Spider-Man: Across the Spider-Verse had a superb first weekend at the box office, racking up $120.5 million in ticket sales.
This puts it above Marvel’s recent releases, the $104 million Ant-Man and the Wasp: Quantumania, and even the $118 opening of Guardians of the Galaxy Vol 3.
Spider-Man: Across the Spider-Verse is the second best opening of the year to date, behind the $146 million 3-day-opener of The Super Mario Bros. Movie.
- The best Spider-Man comics you need to be reading.
These figures are for the US and Canada. The global numbers are even higher.
Across the Spider-Verse absolutely creamed its predecessor, the brilliant Spider-Man: Into the Spider-Verse, which made $35.4 million over its first weekend back in 2018.
Live-action Spider-Man is not the only big deal in town anymore.
Get Miles away...
However, in an interview with Sky, Miles Morales voice actor Shameik Moore (playing Raekwon) said he’d be keen to take the role from animation, into live action.

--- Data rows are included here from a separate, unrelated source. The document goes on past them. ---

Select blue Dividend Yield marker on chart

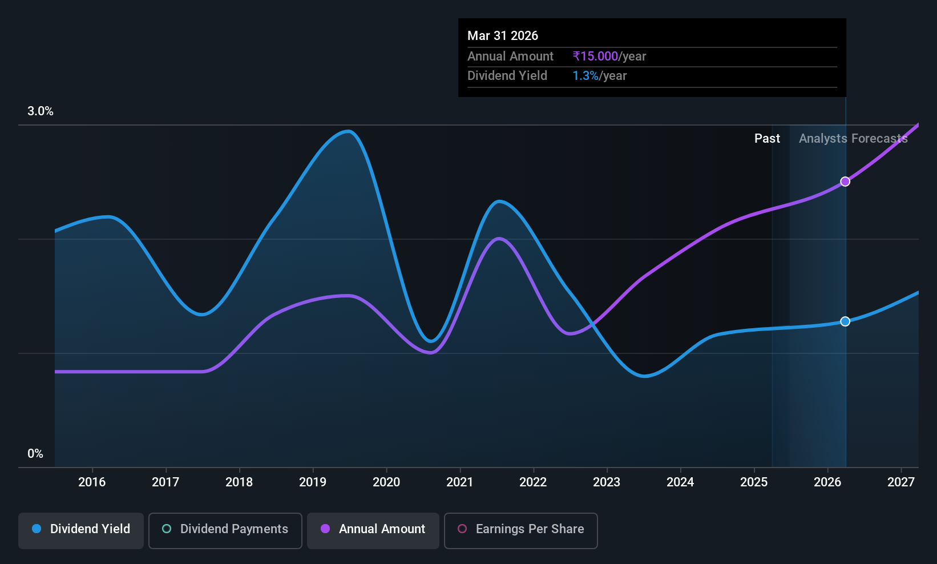(x=845, y=321)
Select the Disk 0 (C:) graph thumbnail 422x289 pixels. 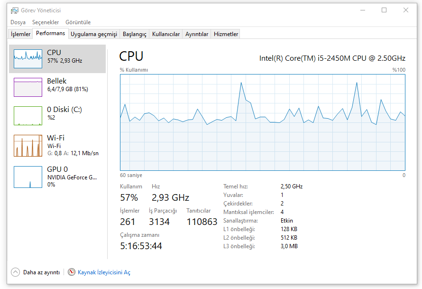coord(28,116)
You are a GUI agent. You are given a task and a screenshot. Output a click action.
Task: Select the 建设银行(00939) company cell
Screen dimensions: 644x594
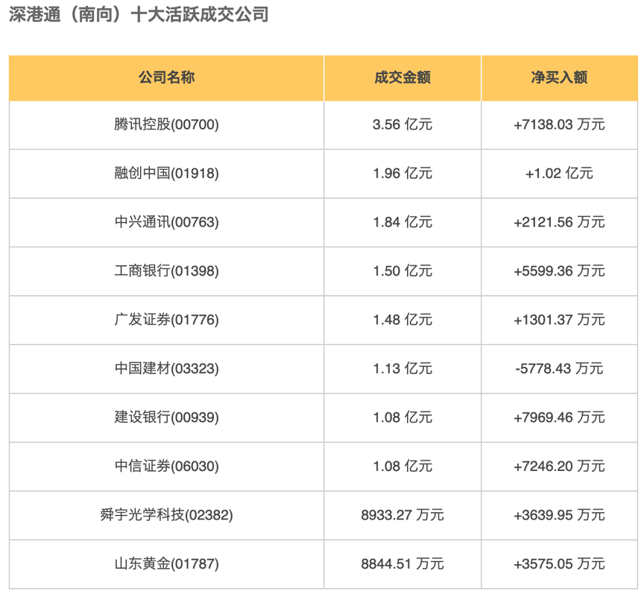tap(166, 417)
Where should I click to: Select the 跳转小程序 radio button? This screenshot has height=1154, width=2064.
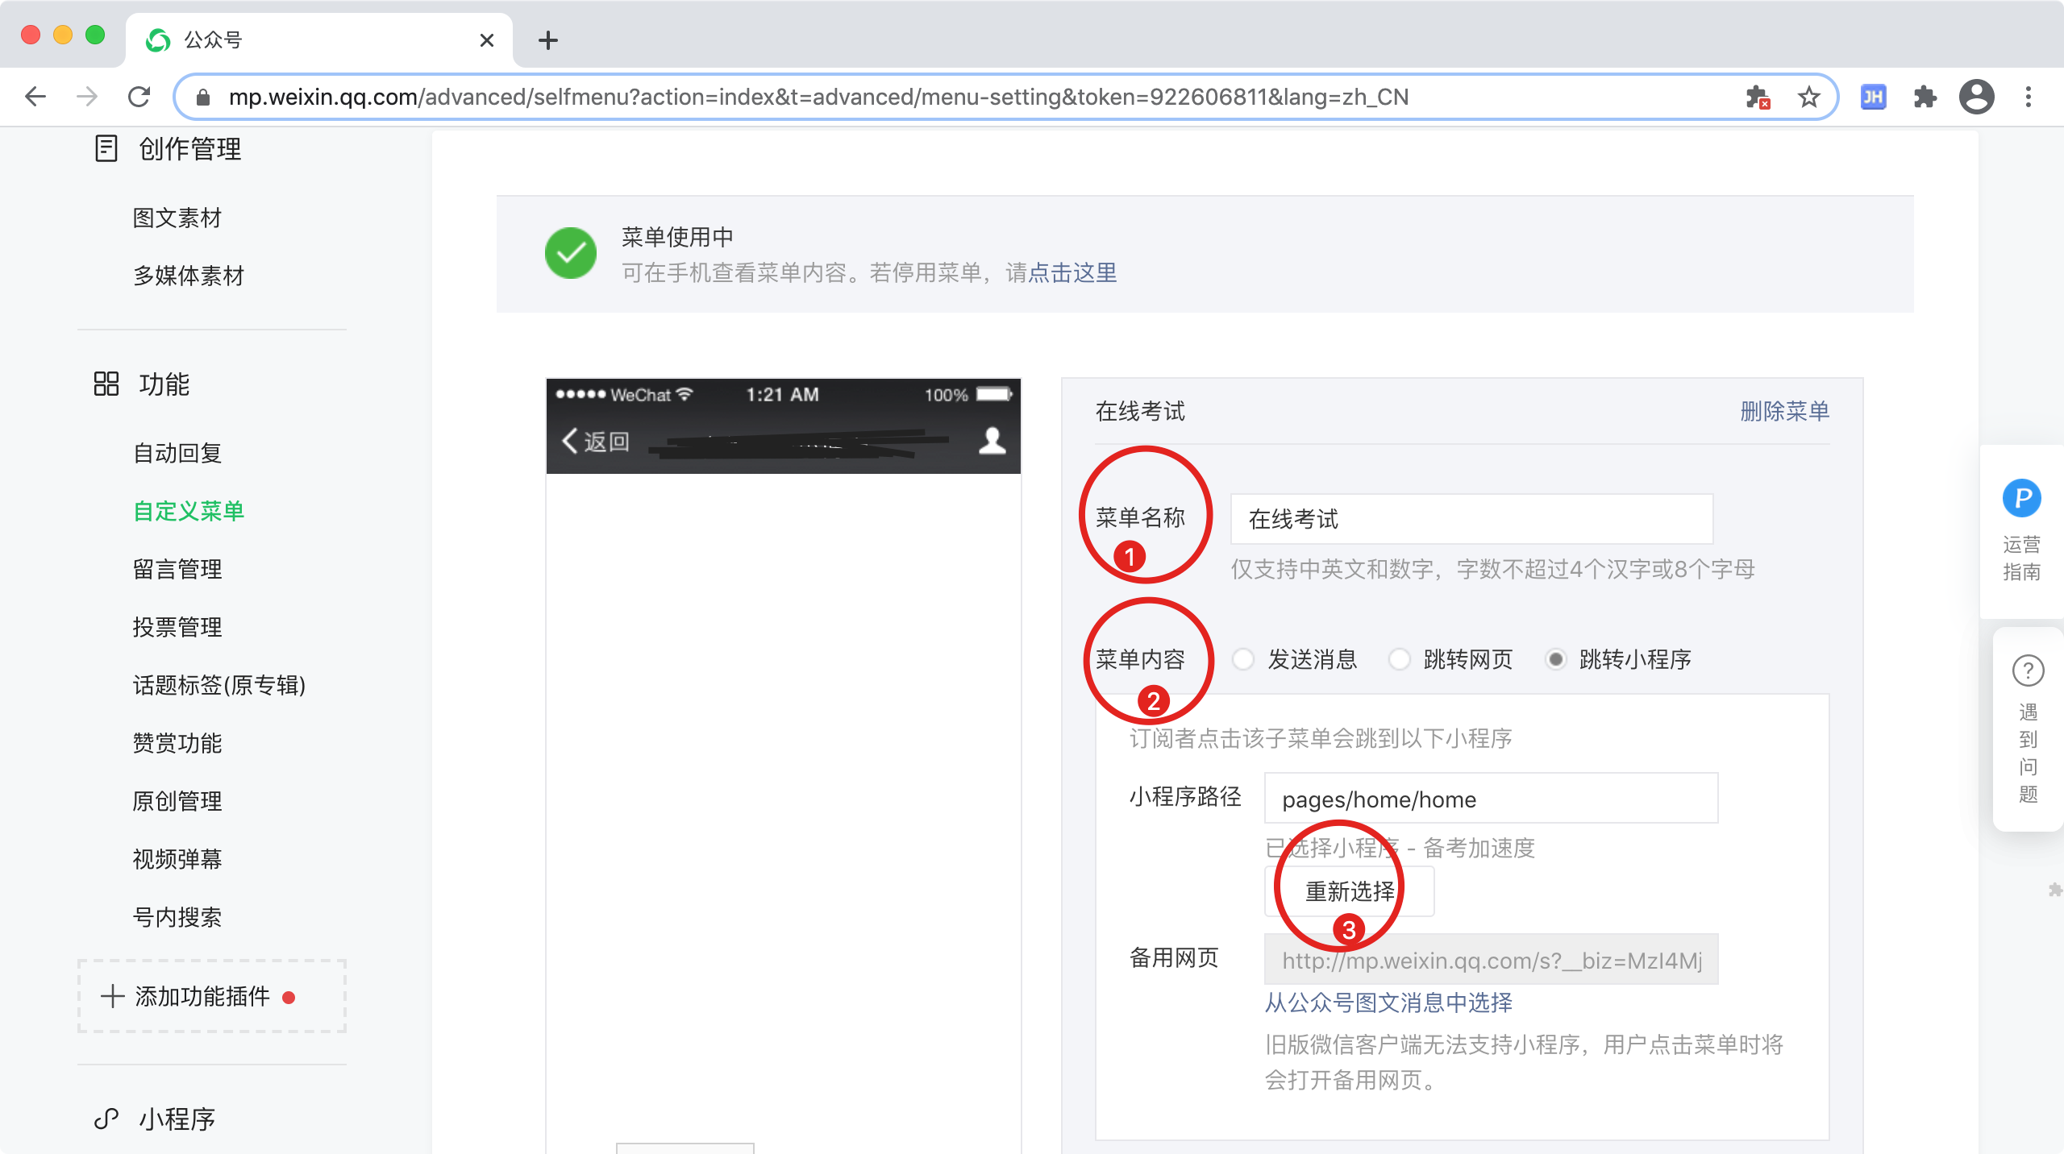(x=1555, y=659)
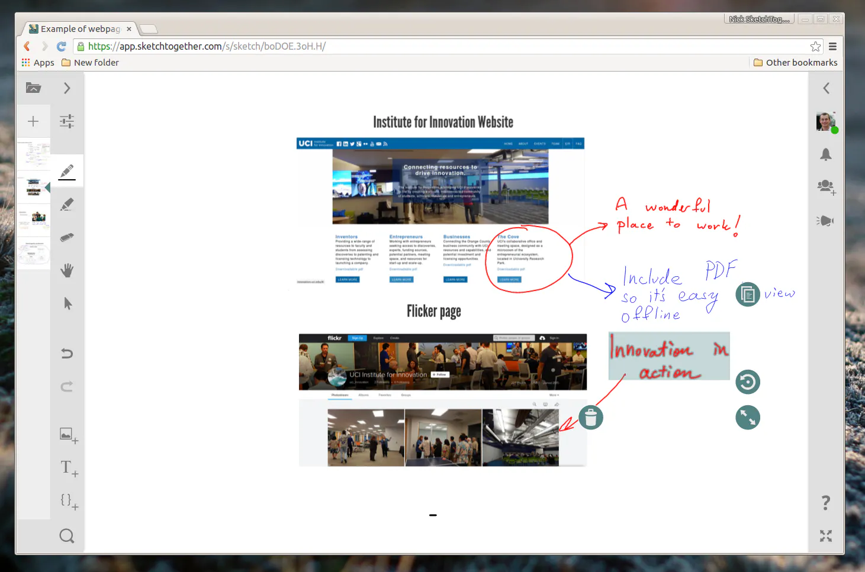Open the Example of webpage tab
The image size is (865, 572).
(81, 28)
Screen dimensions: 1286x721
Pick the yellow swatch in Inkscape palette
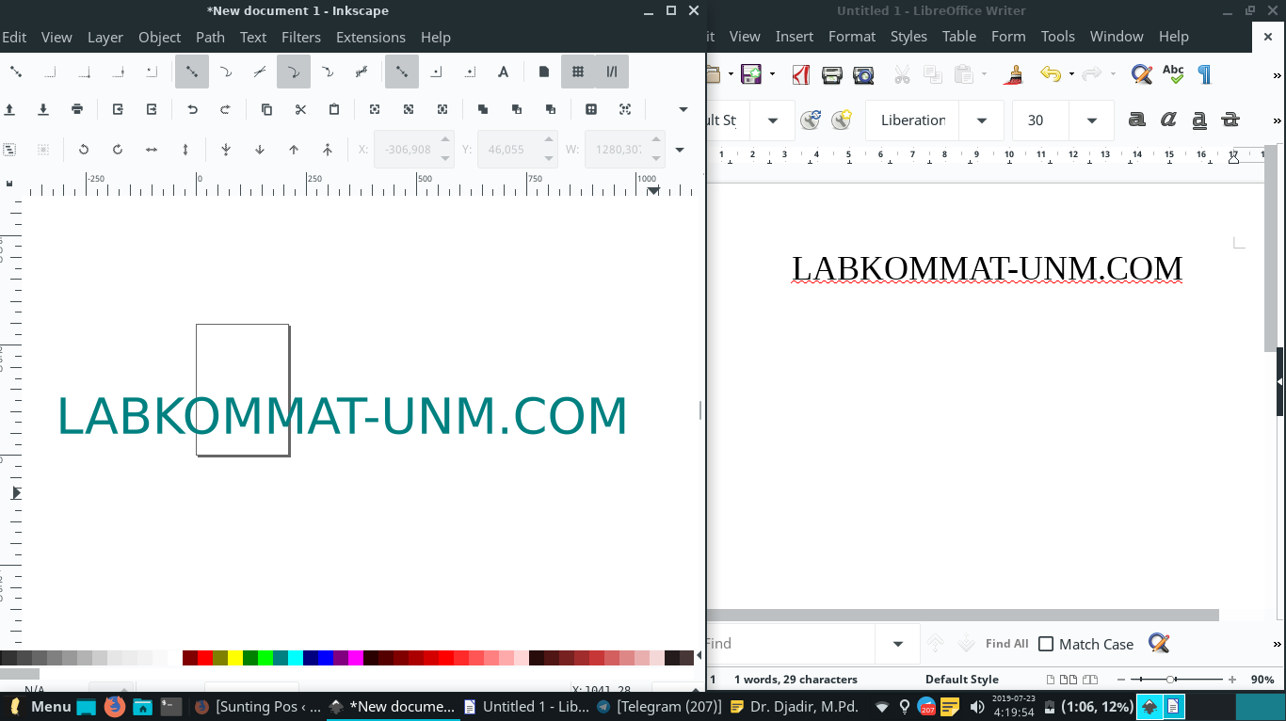pyautogui.click(x=234, y=658)

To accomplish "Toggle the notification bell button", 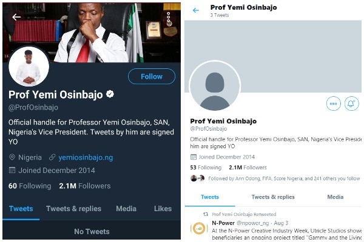I will pos(351,103).
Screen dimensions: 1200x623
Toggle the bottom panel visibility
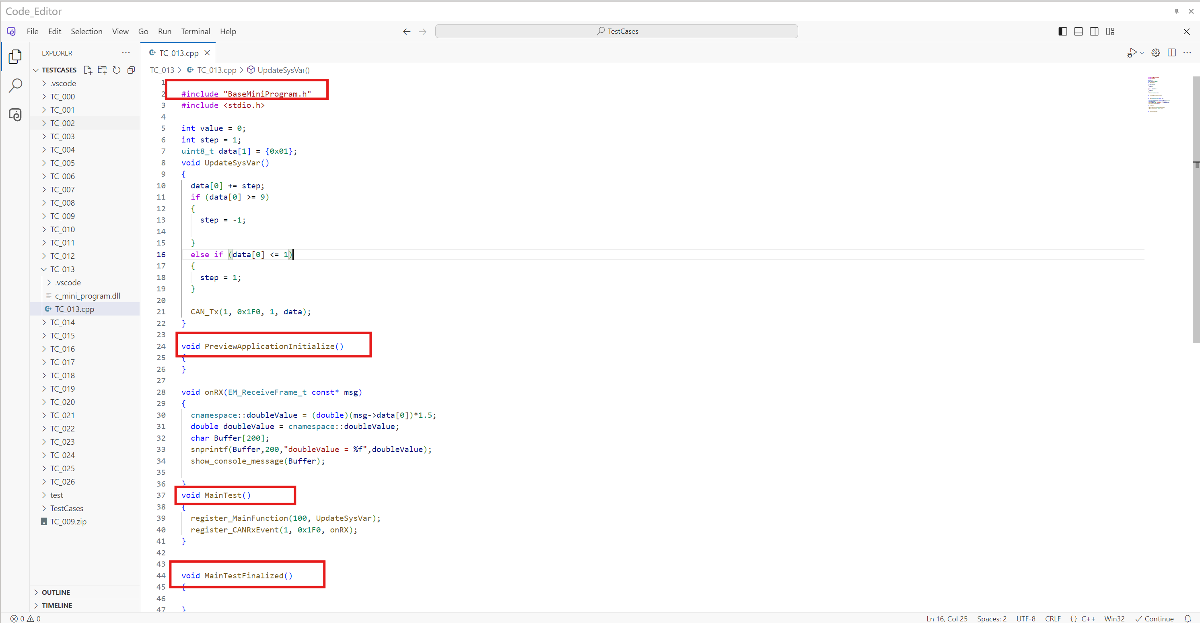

"I am Miles Morales, I am Spider-Man, and I think that applies to live action as well," he told Sky
Moore’s career has by no means focused on voice acting. He also starred in Wu-Tang: An American Saga, and had a lead role in 2015’s Dope.
Even the “other” Spider-Man is a big fan. “I think the first ‘Spider-Verse’ movie is the best Spider-Man movie that’s ever been made,” Tom Holland told the Associated Press during an interview surrounding the launch of Holland’s Apple TV+ show The Crowded Room.
The big question now is whether Moore is teasing news about to be released, or making a public pitch for the role of Miles Morales in a live-action adaption. Because that’s exactly what is in the works according to Sony Pictures producer Amy Pascal.
“It’s all happening,” Pascal said of the live-action Miles Morales movie in an interview with Variety. The timescale of the project is in question at the moment, though, thanks to the ongoing writers’ strike.
“We’re all being supporters and whenever they get themselves together, we’ll get started,” said Pascal.
Similarly, Tom Holland confirmed last week that he was in talks about his next Spider-Man movie, but the project getting into the pre-production stage is dependent on the writers’ strike coming to a conclusion.